Quanto ao diagnóstico, o autor distingue o diagnóstico antes dos dois anos de idade, dos dois aos seis anos de idade e depois até à adolescência, e depois refer os tipos de perturbação mais evidentes: comunicação verbal (perturbação da fala, mimetismo do discurso, alterações de entoação); comunicação não-verbal (pobreza de gestos, as modificações da expressão facial não acompanha o discurso, posturas corporais exageradas, por exemplo; perturbação da interação social que assume diferentes nuances mas é frequentemente inadequado, manifestando-se pelo incumprimento de regras sociais; as pessoas com autismo têm comportamentos repetitivos, fixação em rotinas e marcada resistência à mudança, tendem a seguir rotinas, por vezes de forma extremamente rígida, ficando muito perturbados quando qualquer acontecimento impede ou modifica essas rotinas; são igualmente frequentes as alterações do comportamento motor (caso do balanceamento do corpo ou tiques vocais); capacidades especiais ou invulgares. O diagnóstico de autismo é clínico, se bem que existam instrumentos de avaliação de grande utilidade.
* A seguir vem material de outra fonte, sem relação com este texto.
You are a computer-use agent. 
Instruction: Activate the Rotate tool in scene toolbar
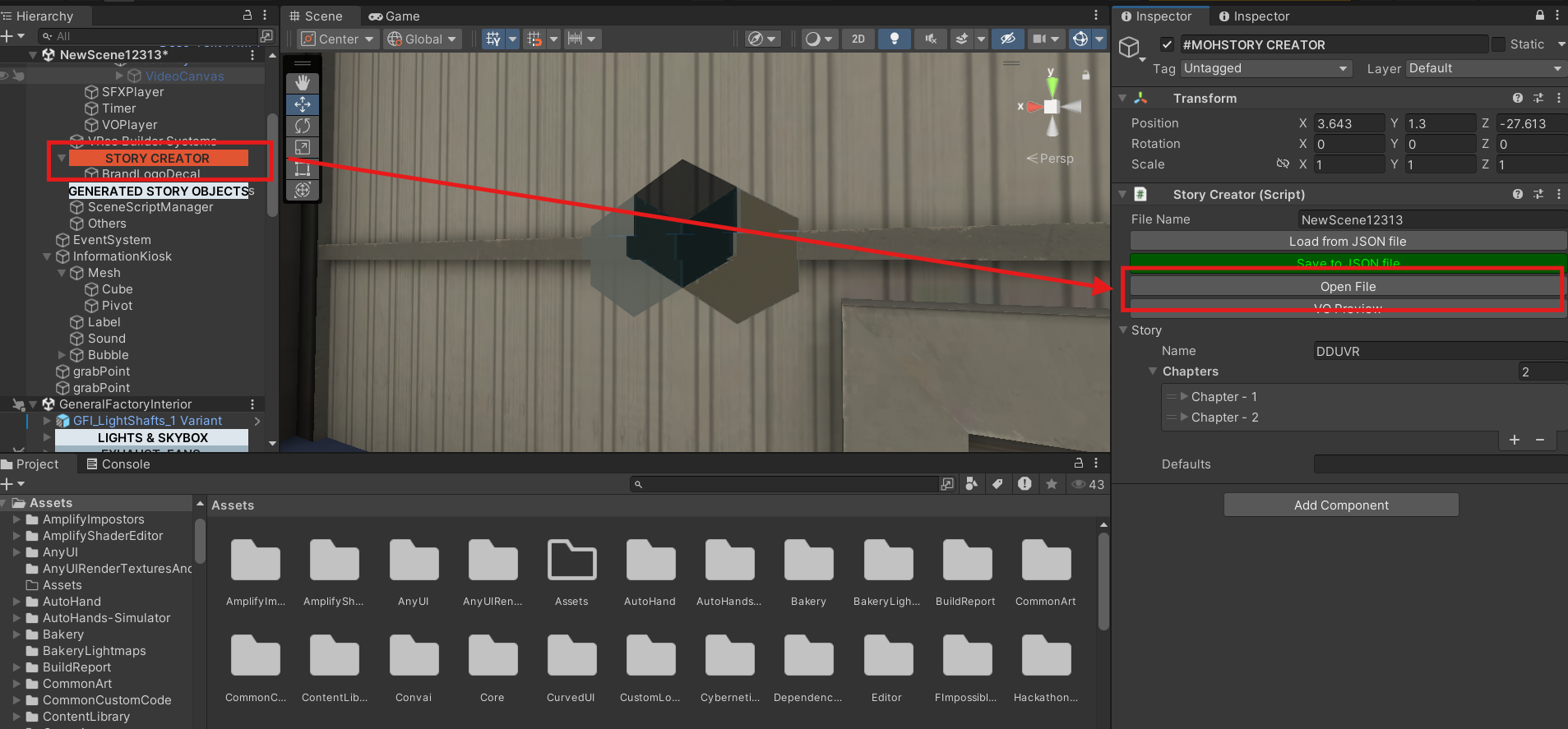pyautogui.click(x=303, y=126)
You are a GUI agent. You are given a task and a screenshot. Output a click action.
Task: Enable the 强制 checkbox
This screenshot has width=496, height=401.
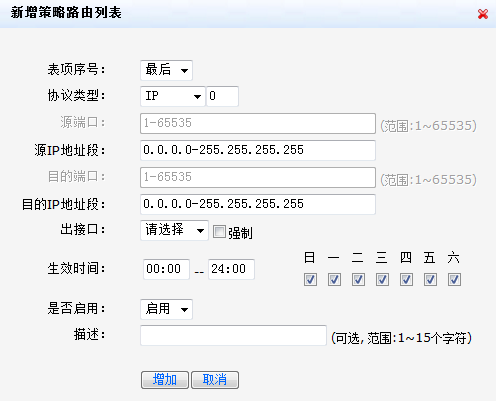219,232
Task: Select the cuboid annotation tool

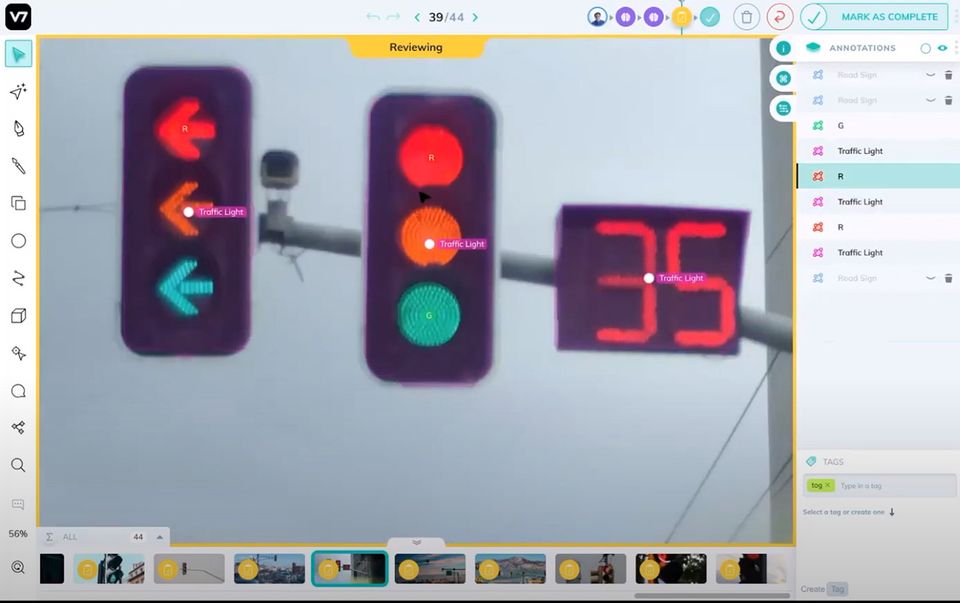Action: tap(17, 316)
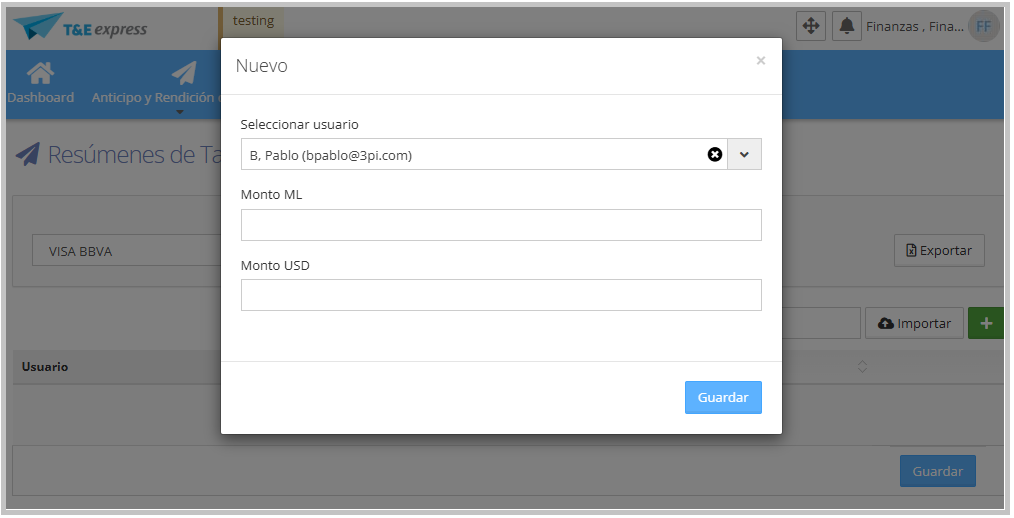Open the Finanzas user name menu
Viewport: 1014px width, 518px height.
point(913,27)
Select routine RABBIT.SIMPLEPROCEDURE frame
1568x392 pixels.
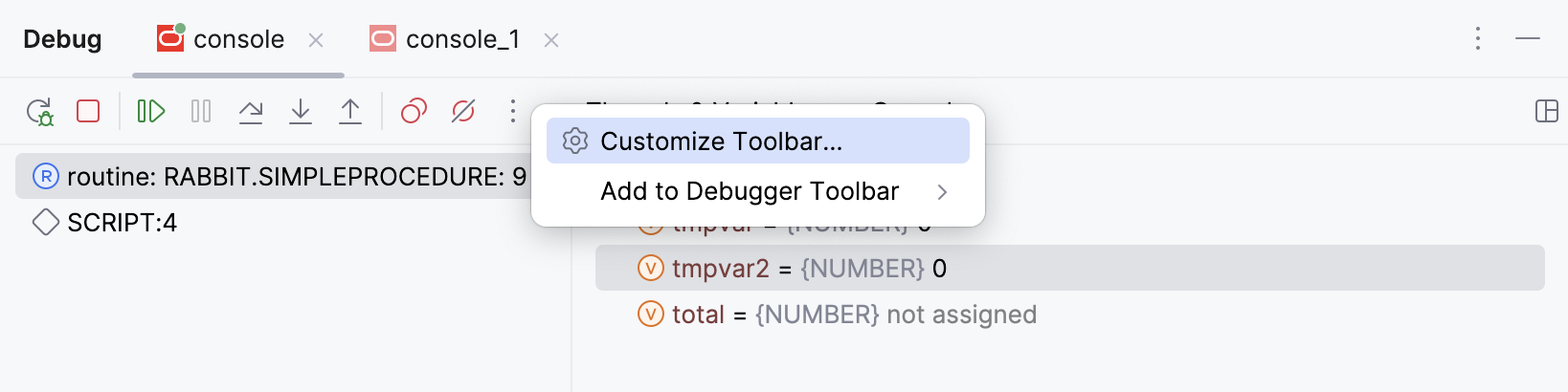tap(278, 177)
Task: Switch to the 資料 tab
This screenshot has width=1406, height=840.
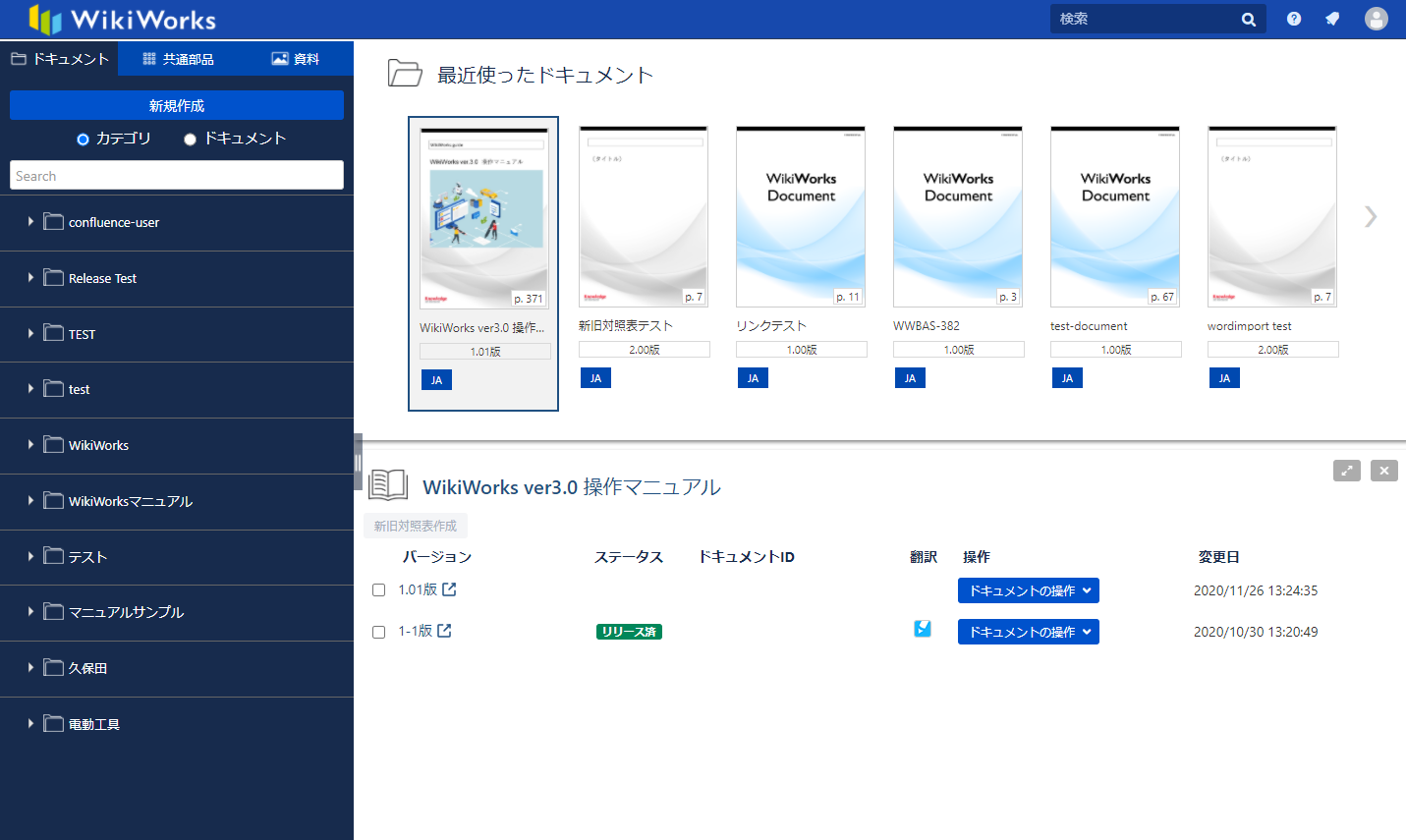Action: click(295, 59)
Continua-se sem saber as causas das perturbações do autismo, fala-se em genética, mas o autor considera que “A identificação de possíveis genes implicados na origem do autismo aponta para uma muito segura multicausalidade. Diversos genes candidatos têm sido referidos como implicados em possíveis alterações. As alterações encontradas nas perturbações do autismo não são possíveis de explicar a partir de teorias cognitivas simples”. E conclui: “Por terem dificuldade em percecionar o todo (que sabemos ser muito mais que a simples soma das partes) e em construir conceitos abstratos, as pessoas com uma perturbação do autismo leem o mundo de uma forma diferente. Isto não e deve ao facto de terem tido vivências muito diferentes das nossas mas ao facto de as processar de forma distinta”.

No tocante a intervenções não médicas nas perturbações do autismo, o autor admite que não haja cura se pensarmos no autismo como sendo resultante de um transtorno grave que ocorre durante o desenvolvimento do sistema nervoso central e adianta que “O acompanhamento adequado que se segue ao diagnóstico deve facultar o treino de competências, o suporte familiar e o apoio psicológico e psiquiátrico”. No fundo, o modelo de intervenção visa modificar comportamentos considerados desajustados mas esclarece que não há terapias universais. Debruça-se sobre o ensino especial à luz do Decreto-Lei nº 3/2008, de 7 de Janeiro e da Lei 21/2008, de 12 de Maio, ponderando os prós e contras do ensino inclusivo e do ensino especial. No tocante às terapêuticas farmacológicas, refere que não existe terapêutica medicamentosa para o autismo, “há, contudo, medicamentos que provam ser eficazes no tratamento dos transtornos psiquiátricos em pessoas com autismo ou quando é difícil controlar por outros métodos a ocorrência de alterações graves de comportamento” e tece considerações sobre o recurso à terapêutica psicofarmacológica e os aspetos fundamentais a ter em consideração sobre o uso de medicamentos.

É frequente haver outras doenças em pessoas com perturbações de autismo: epilepsias, perturbações de humor (caso da depressão), hiperatividade com défice de atenção, são os casos mais frequentes. E depois discreteia sobre alguns problemas comuns na adolescência, referindo concretamente a sexualidade.

Em jeito de conclusão, o autor considera que estas perturbações podem ser apresentadas acima de tudo como perturbações da socialização intendendo-a no seu sentido mais lato (capacidade de perceber, usar e dominar adequadamente as linguagens que permitem uma interação competente com a sociedade em que o indivíduo se inscreve. Termina, enfatizando que não cura para o que se designa por autismo: “Esta afirmação, que não parceria estranha, se se referisse a outras perturbações do neurodesenvolvimento (caso da paralisia cerebral e da trissomia 21) só é encarada com estranheza porque as pessoas com autismo têm, na sua maioria, uma aparência absolutamente normal. O que, acredito, o melhor conhecimento da natureza do autismo nos poderá dar, ainda durante a nossa geração, é a possibilidade de prevenir algumas das suas formas e manifestações.